• CONSEGNA
Riscrivi tutti i dati sostituendo ogni "GUI agent" con "screen agent" e lasciando invariato il resto.

-=-=-=-=-

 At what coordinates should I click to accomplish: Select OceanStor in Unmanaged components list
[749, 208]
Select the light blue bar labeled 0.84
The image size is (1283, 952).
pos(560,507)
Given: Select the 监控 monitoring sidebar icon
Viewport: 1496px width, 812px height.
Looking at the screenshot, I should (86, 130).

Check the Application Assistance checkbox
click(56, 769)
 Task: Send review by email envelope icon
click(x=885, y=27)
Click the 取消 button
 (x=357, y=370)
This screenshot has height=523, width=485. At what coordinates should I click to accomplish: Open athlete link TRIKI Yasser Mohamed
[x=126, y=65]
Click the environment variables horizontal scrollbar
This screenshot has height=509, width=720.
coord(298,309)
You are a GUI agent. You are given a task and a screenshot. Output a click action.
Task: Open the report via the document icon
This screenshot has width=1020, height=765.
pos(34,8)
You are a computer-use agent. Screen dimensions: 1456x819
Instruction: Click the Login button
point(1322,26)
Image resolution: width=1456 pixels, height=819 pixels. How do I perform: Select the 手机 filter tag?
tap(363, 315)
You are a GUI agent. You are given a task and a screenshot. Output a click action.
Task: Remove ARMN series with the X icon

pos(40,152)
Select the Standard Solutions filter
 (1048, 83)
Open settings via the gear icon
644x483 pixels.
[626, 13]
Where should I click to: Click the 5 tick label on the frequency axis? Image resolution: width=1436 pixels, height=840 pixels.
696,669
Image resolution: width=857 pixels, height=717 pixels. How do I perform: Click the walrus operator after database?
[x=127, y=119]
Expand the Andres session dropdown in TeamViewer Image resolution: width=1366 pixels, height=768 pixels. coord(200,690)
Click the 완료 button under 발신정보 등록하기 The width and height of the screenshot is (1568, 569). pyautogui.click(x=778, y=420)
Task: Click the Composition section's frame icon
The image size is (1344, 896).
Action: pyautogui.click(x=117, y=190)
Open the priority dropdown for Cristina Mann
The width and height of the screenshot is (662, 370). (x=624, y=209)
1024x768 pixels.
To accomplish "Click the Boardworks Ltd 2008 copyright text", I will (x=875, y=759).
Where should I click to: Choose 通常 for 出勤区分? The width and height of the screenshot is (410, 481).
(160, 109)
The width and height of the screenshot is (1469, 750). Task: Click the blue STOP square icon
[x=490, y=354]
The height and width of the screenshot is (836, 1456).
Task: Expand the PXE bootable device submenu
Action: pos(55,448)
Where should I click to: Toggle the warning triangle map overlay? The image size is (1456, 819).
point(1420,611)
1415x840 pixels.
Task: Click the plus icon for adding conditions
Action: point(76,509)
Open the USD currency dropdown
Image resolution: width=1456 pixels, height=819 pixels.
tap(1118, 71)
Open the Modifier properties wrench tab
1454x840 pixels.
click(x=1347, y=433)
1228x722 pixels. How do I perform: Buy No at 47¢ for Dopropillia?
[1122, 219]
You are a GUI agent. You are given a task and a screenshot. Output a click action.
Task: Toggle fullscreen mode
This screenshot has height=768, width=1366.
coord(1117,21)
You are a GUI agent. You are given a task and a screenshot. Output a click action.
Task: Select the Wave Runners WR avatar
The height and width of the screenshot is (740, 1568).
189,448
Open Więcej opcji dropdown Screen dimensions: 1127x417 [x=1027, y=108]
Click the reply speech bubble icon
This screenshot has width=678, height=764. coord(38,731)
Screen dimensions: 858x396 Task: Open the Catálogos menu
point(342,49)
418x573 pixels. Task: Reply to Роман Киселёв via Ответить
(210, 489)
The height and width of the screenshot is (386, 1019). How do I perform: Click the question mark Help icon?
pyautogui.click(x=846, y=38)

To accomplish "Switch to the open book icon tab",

-=-=-=-=-

• SOLUZIONE
 At what coordinates should I click to accomplish: Select OceanStor in Unmanaged components list
[749, 208]
Select the light blue bar labeled 0.84
The image size is (1283, 952).
pos(560,507)
Given: Select the 监控 monitoring sidebar icon
Viewport: 1496px width, 812px height.
Looking at the screenshot, I should (86, 130).

Check the Application Assistance checkbox
click(56, 769)
 Task: Send review by email envelope icon
click(x=885, y=27)
Click the 取消 button
 (x=357, y=370)
This screenshot has height=523, width=485. At what coordinates should I click to accomplish: Open athlete link TRIKI Yasser Mohamed
[x=126, y=65]
Click the environment variables horizontal scrollbar
This screenshot has height=509, width=720.
coord(298,309)
You are a screen agent. You are given a task and a screenshot. Output a click action.
Task: Open the report via the document icon
This screenshot has width=1020, height=765.
pos(34,8)
You are a computer-use agent. Screen dimensions: 1456x819
Instruction: Click the Login button
point(1322,26)
Image resolution: width=1456 pixels, height=819 pixels. How do I perform: Select the 手机 filter tag?
tap(363, 315)
You are a screen agent. You are given a task and a screenshot. Output a click action.
Task: Remove ARMN series with the X icon

pos(40,152)
Select the Standard Solutions filter
 (1048, 83)
Open settings via the gear icon
644x483 pixels.
[626, 13]
Where should I click to: Click the 5 tick label on the frequency axis? Image resolution: width=1436 pixels, height=840 pixels.
696,669
Image resolution: width=857 pixels, height=717 pixels. How do I perform: Click the walrus operator after database?
[x=127, y=119]
Expand the Andres session dropdown in TeamViewer Image resolution: width=1366 pixels, height=768 pixels. coord(200,690)
Click the 완료 button under 발신정보 등록하기 The width and height of the screenshot is (1568, 569). pyautogui.click(x=778, y=420)
Task: Click the Composition section's frame icon
The image size is (1344, 896).
Action: pyautogui.click(x=117, y=190)
Open the priority dropdown for Cristina Mann
The width and height of the screenshot is (662, 370). (x=624, y=209)
1024x768 pixels.
To accomplish "Click the Boardworks Ltd 2008 copyright text", I will (x=875, y=759).
Where should I click to: Choose 通常 for 出勤区分? The width and height of the screenshot is (410, 481).
(160, 109)
The width and height of the screenshot is (1469, 750). Task: Click the blue STOP square icon
[x=490, y=354]
The height and width of the screenshot is (836, 1456).
Task: Expand the PXE bootable device submenu
Action: pos(55,448)
Where should I click to: Toggle the warning triangle map overlay? The image size is (1456, 819).
point(1420,611)
1415x840 pixels.
Task: Click the plus icon for adding conditions
Action: point(76,509)
Open the USD currency dropdown
Image resolution: width=1456 pixels, height=819 pixels.
tap(1118, 71)
Open the Modifier properties wrench tab
1454x840 pixels.
click(x=1347, y=433)
1228x722 pixels. How do I perform: Buy No at 47¢ for Dopropillia?
[1122, 219]
You are a screen agent. You are given a task and a screenshot. Output a click action.
Task: Toggle fullscreen mode
This screenshot has height=768, width=1366.
coord(1117,21)
You are a screen agent. You are given a task and a screenshot. Output a click action.
Task: Select the Wave Runners WR avatar
The height and width of the screenshot is (740, 1568).
189,448
Open Więcej opcji dropdown Screen dimensions: 1127x417 [x=1027, y=108]
Click the reply speech bubble icon
This screenshot has width=678, height=764. coord(38,731)
Screen dimensions: 858x396 Task: Open the Catálogos menu
point(342,49)
418x573 pixels. Task: Reply to Роман Киселёв via Ответить
(210, 489)
The height and width of the screenshot is (386, 1019). How do I perform: Click the question mark Help icon?
pyautogui.click(x=846, y=38)

To accomplish "Switch to the open book icon tab",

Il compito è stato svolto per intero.